** start of Dataset records **

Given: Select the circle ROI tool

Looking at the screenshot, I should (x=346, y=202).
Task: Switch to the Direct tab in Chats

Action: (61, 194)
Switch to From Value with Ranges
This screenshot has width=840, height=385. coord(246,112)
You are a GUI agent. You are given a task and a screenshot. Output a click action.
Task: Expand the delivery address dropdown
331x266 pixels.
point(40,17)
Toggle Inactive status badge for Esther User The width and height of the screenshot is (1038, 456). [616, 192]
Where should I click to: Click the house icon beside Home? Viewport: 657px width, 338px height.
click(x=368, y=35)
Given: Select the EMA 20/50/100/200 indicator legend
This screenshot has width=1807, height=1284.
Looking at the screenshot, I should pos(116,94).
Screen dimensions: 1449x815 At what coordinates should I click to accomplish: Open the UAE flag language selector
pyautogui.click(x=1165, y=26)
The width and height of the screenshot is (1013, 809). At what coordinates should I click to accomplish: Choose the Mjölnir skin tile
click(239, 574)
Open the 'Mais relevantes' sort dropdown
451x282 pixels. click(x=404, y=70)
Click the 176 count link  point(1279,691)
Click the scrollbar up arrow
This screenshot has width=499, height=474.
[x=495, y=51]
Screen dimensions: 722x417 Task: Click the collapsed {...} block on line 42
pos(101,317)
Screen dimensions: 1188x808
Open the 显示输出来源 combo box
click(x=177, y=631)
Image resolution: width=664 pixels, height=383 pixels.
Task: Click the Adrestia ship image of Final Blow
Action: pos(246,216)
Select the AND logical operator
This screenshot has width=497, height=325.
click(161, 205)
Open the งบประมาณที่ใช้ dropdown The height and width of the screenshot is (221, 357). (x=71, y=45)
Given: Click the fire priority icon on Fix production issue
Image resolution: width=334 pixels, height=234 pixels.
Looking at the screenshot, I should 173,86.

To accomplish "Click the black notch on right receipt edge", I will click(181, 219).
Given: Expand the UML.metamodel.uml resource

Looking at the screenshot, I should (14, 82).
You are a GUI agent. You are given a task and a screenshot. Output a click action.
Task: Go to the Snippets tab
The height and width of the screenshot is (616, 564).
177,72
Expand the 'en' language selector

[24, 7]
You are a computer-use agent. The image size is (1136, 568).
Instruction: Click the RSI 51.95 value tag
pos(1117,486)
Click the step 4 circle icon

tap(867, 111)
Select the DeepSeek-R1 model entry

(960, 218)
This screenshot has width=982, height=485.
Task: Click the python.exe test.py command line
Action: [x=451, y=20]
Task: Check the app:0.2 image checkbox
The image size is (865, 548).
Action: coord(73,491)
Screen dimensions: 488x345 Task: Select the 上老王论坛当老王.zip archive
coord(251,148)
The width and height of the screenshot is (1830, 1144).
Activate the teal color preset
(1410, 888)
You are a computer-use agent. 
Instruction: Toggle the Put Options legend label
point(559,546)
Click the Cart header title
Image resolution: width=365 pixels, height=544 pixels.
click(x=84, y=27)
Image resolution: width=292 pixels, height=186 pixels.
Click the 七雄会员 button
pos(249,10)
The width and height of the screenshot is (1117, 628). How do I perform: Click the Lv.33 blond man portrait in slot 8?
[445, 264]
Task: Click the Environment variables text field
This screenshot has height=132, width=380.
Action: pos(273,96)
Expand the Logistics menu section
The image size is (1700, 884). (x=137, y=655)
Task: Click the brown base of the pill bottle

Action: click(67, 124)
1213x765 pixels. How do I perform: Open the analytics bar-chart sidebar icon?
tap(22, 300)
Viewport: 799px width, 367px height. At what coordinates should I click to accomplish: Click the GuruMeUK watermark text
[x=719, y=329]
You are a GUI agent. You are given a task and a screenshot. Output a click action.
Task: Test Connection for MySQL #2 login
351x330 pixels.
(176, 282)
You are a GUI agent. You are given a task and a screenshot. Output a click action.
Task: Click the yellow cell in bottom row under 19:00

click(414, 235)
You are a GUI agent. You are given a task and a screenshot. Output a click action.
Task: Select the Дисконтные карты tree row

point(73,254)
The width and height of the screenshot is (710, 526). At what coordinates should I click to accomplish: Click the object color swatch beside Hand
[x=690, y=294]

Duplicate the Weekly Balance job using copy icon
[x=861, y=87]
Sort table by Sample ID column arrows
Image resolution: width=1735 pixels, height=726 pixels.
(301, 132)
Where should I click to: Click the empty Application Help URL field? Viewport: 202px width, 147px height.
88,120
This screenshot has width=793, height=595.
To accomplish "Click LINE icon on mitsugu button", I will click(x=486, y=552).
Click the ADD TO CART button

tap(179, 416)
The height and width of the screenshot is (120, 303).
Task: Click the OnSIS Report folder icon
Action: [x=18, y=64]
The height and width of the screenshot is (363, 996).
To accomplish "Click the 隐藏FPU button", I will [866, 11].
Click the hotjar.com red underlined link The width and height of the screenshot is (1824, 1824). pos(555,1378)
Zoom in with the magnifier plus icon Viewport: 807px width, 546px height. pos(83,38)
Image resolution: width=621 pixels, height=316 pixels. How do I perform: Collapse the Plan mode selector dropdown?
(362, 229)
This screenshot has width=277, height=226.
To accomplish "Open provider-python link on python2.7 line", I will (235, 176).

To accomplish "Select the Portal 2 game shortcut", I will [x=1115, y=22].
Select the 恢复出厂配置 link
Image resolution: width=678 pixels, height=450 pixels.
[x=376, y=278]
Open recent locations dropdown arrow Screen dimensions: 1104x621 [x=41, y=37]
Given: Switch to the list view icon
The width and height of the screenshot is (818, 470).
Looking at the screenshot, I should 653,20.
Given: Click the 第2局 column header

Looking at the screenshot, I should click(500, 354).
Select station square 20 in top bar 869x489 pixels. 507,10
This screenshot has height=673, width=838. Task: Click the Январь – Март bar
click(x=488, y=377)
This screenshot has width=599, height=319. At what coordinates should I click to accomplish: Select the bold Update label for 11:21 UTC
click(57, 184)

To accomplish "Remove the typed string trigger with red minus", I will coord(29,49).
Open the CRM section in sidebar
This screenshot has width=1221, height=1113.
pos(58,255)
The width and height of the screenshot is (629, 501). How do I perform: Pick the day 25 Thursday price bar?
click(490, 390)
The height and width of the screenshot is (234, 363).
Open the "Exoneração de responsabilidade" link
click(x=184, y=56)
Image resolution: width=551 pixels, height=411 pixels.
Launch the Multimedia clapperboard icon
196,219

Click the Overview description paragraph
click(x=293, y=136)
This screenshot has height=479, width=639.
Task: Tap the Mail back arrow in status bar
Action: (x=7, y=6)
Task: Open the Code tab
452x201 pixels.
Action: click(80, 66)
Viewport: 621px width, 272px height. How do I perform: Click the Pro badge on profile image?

** end of Dataset records **

▶ **To be done**
Repeat the material from the line containing "Switch to From Value with Ranges" through the line containing "point(40,17)", substituting "shipping address" for "delivery address" and keeping everything else the same.

▶ **Task solution**
Switch to From Value with Ranges
This screenshot has width=840, height=385. coord(246,112)
You are a GUI agent. You are given a task and a screenshot. Output a click action.
Task: Expand the shipping address dropdown
331x266 pixels.
point(40,17)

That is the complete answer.